Why Should The FDA Be Allowed To Tell Us What Drugs To Take, And Not To Take?

A recent article in the NY Times about the FDA regulator responsible for oncology drugs, and his miraculous epiphany that maybe the glacial pace of approvals wasn’t such a good idea, has hardened my resolve that the FDA is, at best, a neutral organization, and at worst, which means always, is a destructive and retrograde force in health care in America. That Dr. Richard Pazdur’s wife was diagnosed with ovarian cancer, and that the good Doctor’s change of heart with respect to drug approval came at the same time is, of course, just a coincidence.
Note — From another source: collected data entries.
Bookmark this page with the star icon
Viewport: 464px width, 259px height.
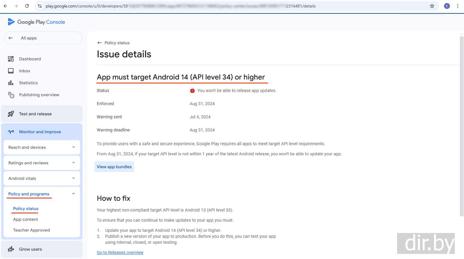pos(432,6)
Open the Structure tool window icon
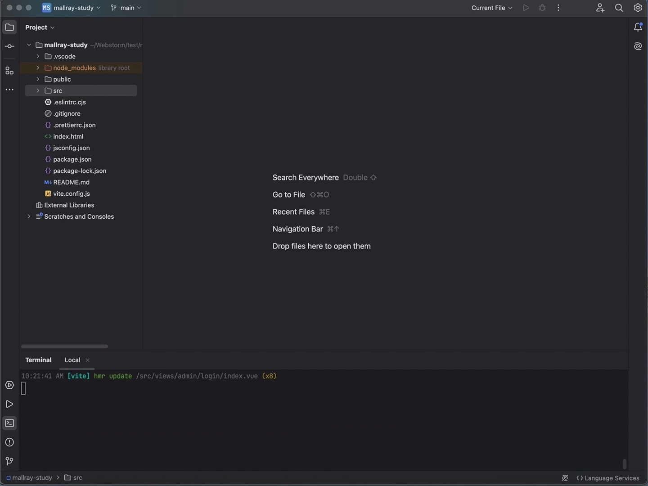 9,71
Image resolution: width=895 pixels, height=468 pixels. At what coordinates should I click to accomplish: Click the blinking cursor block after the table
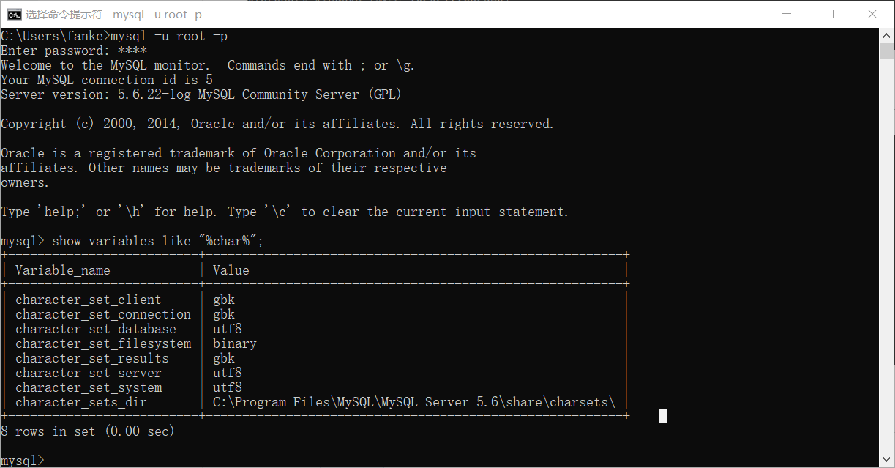662,415
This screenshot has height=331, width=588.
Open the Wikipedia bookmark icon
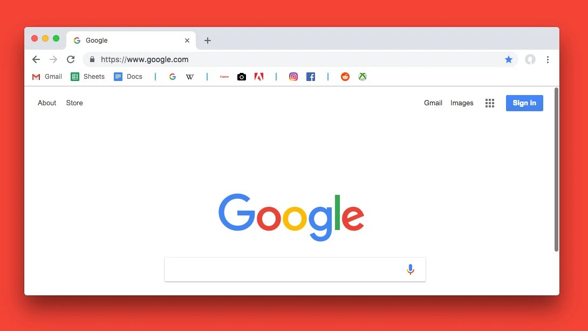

The proper function of the Food And Drug Administration (if there even is one) is to ensure that the studies done on these drugs were not falsified, and that the drugs themselves meet some minimum requirement for safety — that requirement being different for each class of drugs. By focusing on safety, and not efficacy, the FDA can let physicians do what they are trained to do: evaluate treatment options. Obviously, pimple medication should be held to a higher standard than chemotherapy for metastatic liver cancer or end-stage multiple sclerosis. All other decisions should be made by physicians and patients. That some ivory tower hack can control what my physician can prescribe for me is offensive. “Does it work?” is a question that is immensely difficult to answer, and one that is often not answered in the volumes of data that drug companies submit to the FDA. Yet the FDA got its paperwork, so the drugs are approved.
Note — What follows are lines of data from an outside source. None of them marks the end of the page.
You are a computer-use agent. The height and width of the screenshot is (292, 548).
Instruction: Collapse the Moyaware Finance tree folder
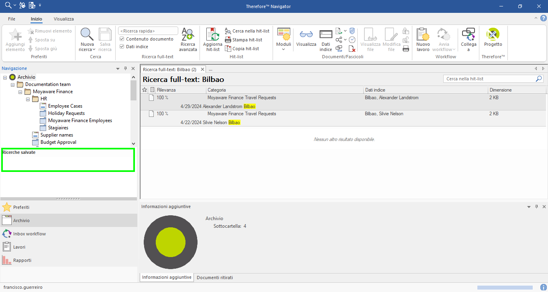coord(20,92)
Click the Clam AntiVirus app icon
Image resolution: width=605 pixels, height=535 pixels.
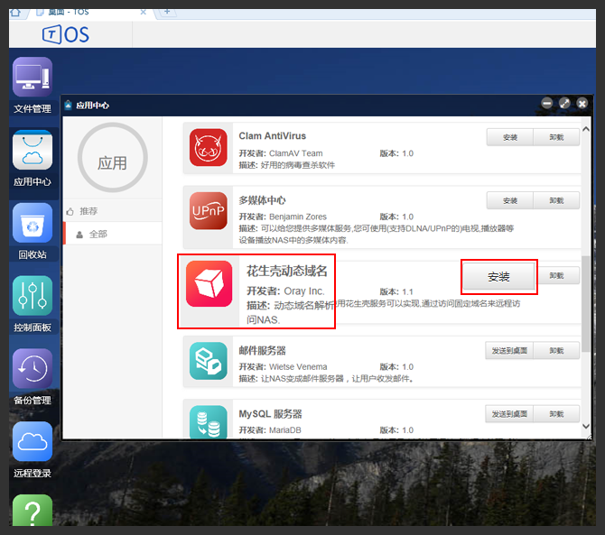click(209, 148)
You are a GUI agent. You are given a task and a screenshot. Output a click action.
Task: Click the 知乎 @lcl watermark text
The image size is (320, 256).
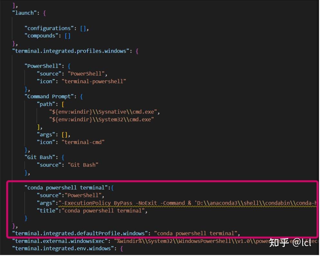290,243
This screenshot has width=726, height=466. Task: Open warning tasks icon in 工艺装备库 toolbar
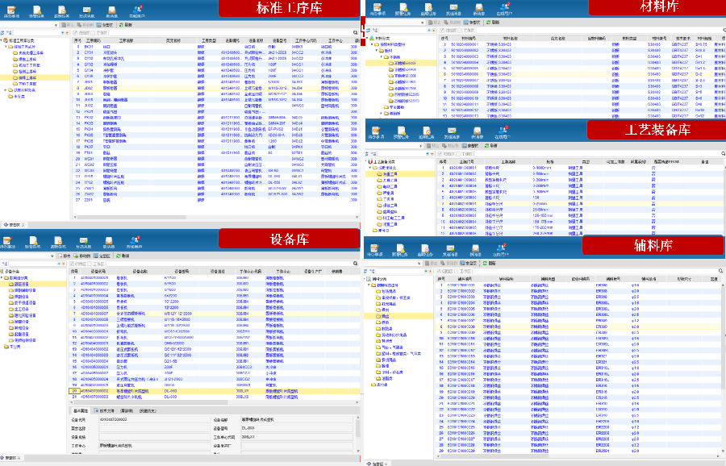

But Thalidomide! Yeah….I don’t care. Government physicians are by definition less interested in and probably less competent to make these decisions. If I choose the wrong doctor to treat my terminal jock itch and he prescribes the wrong medication, at least I have someone to blame…myself. But the lives that were not saved because of the iron boot of the FDA that rests squarely on the necks of drug researchers and their corporate masters are more important to me than some hypothetical threat to the lives of seriously ill Americans who can’t get drugs that may improve, prolong, or even save their lives because some bureaucrat had a bad day.